Records from a data source:
== == ==

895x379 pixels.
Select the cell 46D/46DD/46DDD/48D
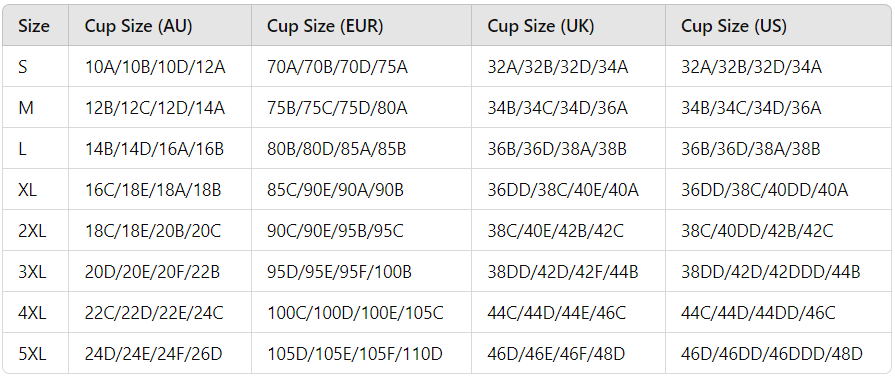point(779,354)

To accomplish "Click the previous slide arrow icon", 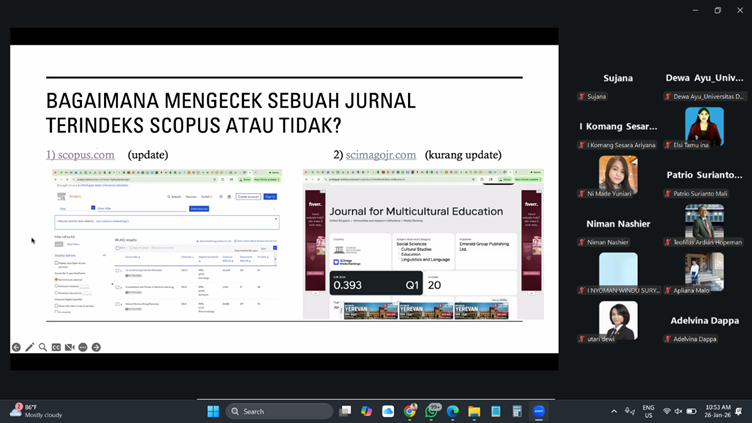I will pyautogui.click(x=16, y=347).
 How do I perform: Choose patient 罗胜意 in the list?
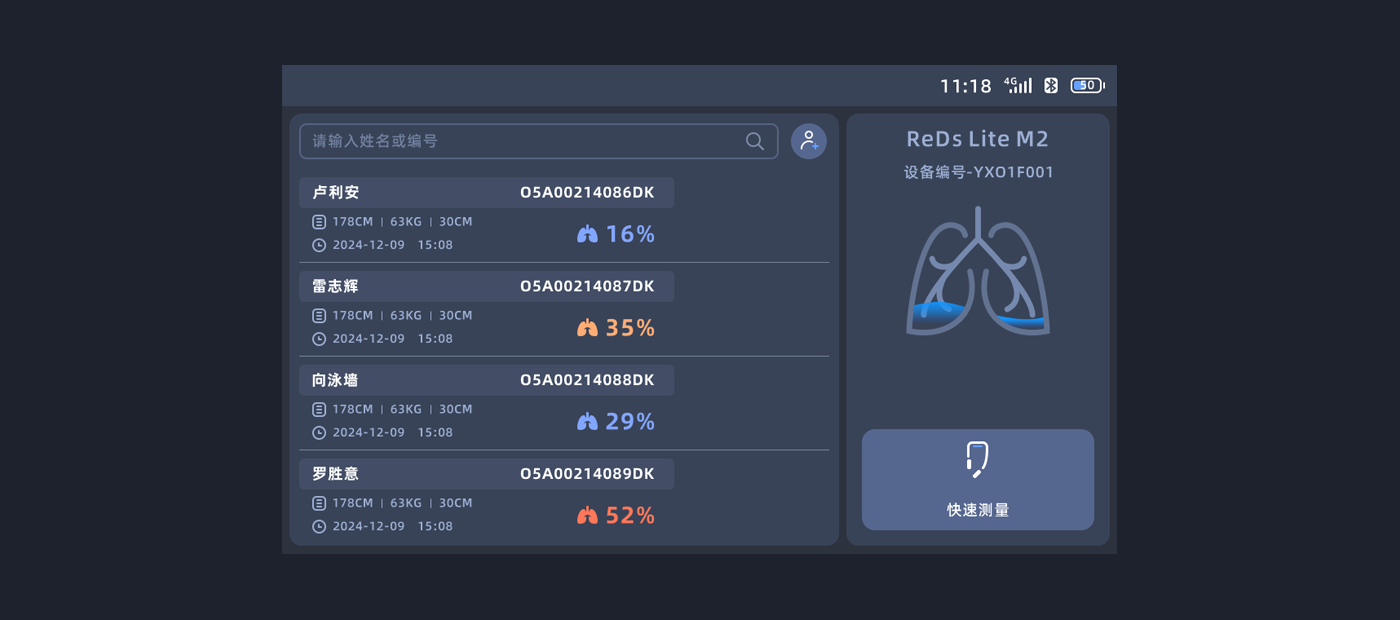click(x=336, y=474)
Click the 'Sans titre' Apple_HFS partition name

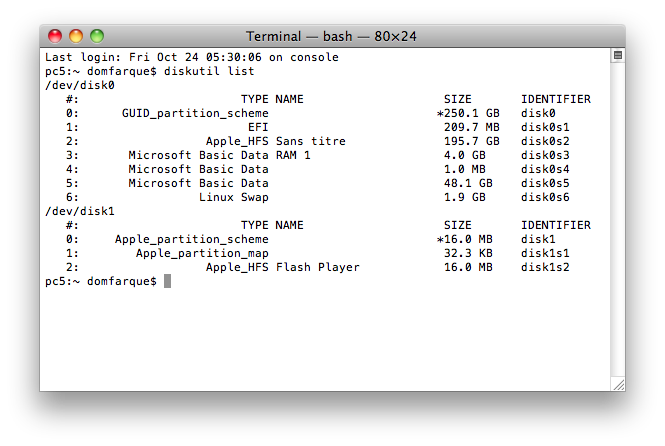tap(311, 141)
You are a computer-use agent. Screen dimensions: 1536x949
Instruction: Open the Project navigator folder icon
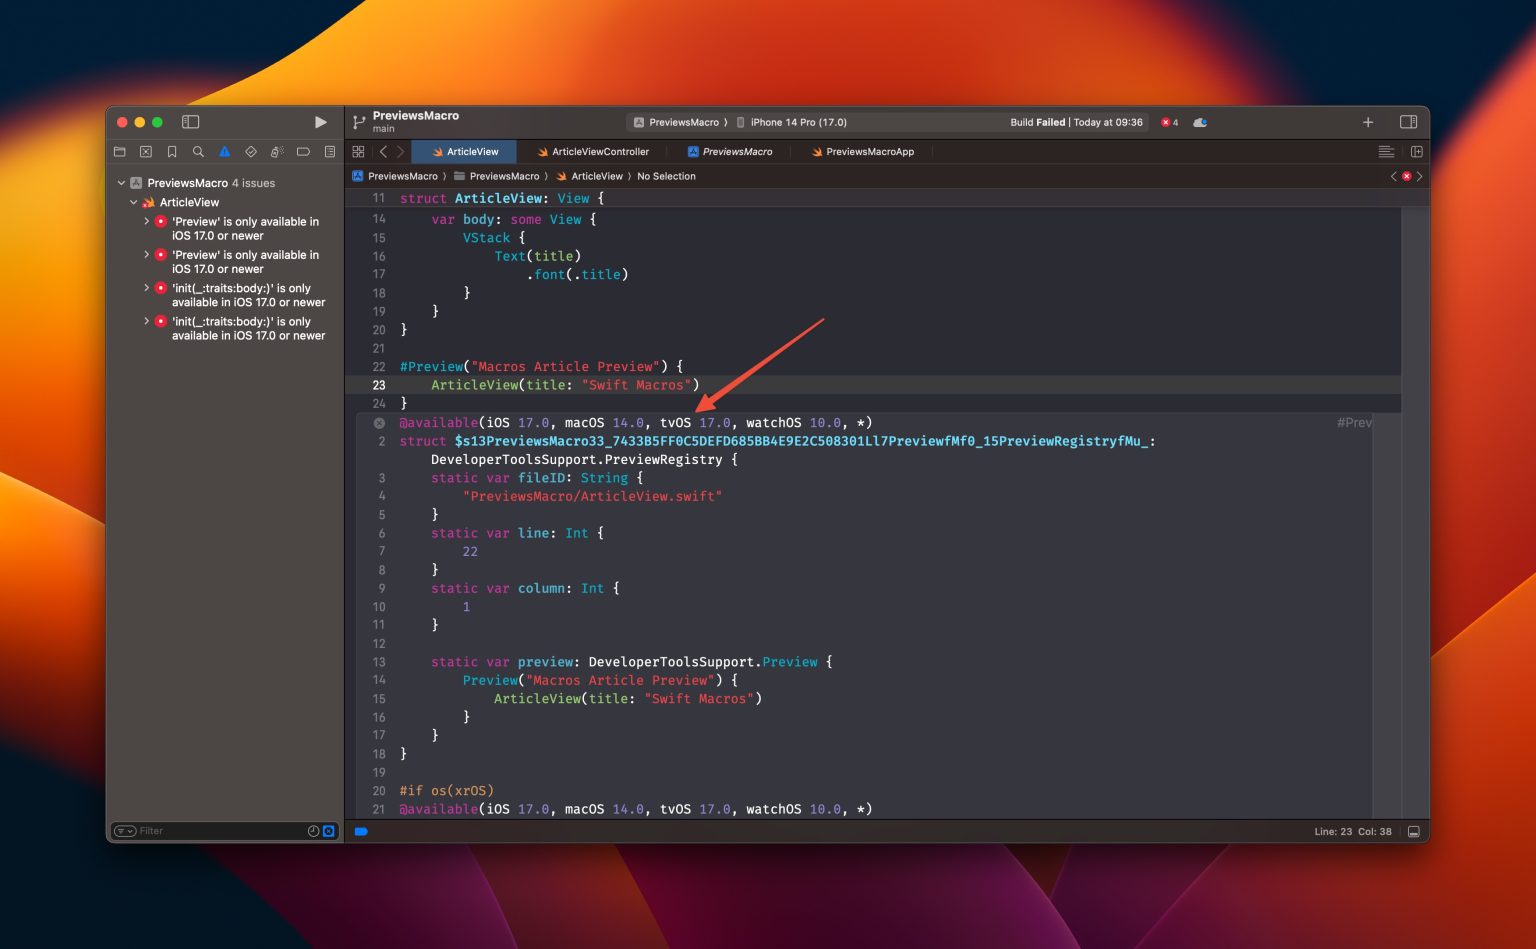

== == ==

> **PROBLEM**
Beginning with the line that contains "Click the 'Sans" and ending with the last line of the data, transcribe each line exactly; pictures stay out.

> **ANSWER SPACE**
Click the 'Sans titre' Apple_HFS partition name

tap(311, 141)
You are a computer-use agent. Screen dimensions: 1536x949
Instruction: Open the Project navigator folder icon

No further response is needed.